Drowning is the No. 1 cause of death for children under 5. Swimming lessons are the best way to prevent drowning.

“We like our instructors to be within arm’s reach, always pay attention to the students in the water with them (and) never turn their back on a student,” said Jeff Little, aquatics director for the A.E. Finley YMCA.

Children most likely to drown are those with a parent who is afraid of the water, said Dr. Graham Snyder, a WakeMed emergency physician. Parents can also pass down their fear to their children, who are also at a higher risk of secondary drowning, which occurs after someone has inhaled water into his or her lungs after being submerged for too long.

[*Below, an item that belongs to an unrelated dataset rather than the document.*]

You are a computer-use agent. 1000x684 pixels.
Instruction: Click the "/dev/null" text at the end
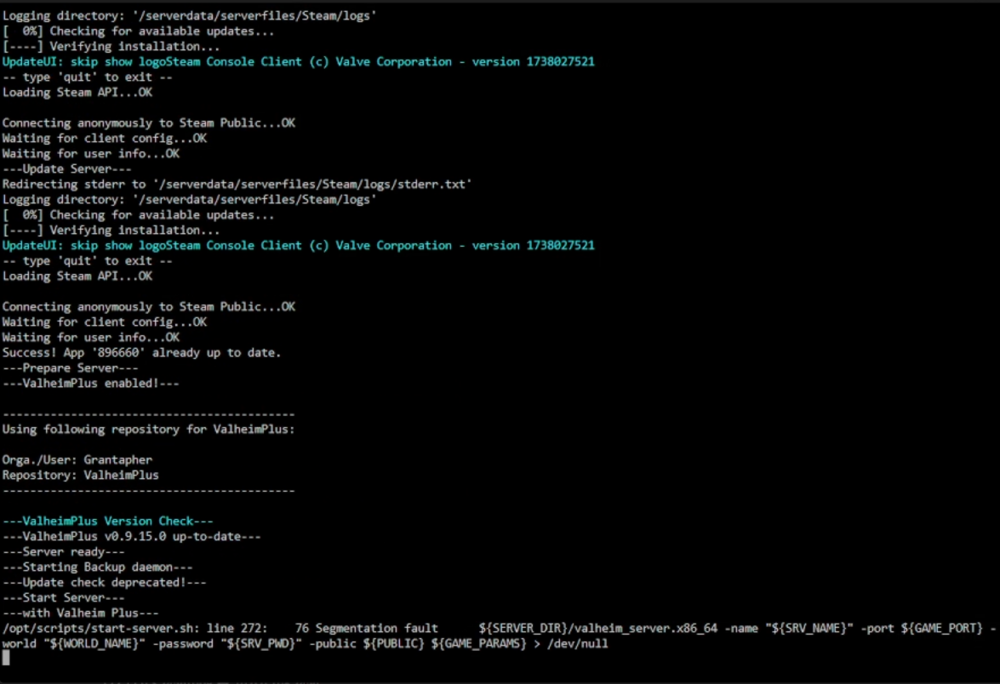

Symptoms of secondary drowning, which include being weak, confused and turning blue, may not show immediately, Snyder said.

A person can die from secondary drowning if he or she does not receive immediate emergency care, said Snyder, who added that drowning is greatly reduced with swimming lessons.

The American Academy of Pediatrics recommends children should start swimming lessons between ages 4 and 5. By then, they don't have to re-learn the skill, the organization said.

One program, Infant Swimming Rescue, teaches toddlers how to save themselves if they fall in water.

For Friesen, she is glad her boys are learning how to swim.

“You can see at every lesson, your child improving and gaining the knowledge and skills,” she said.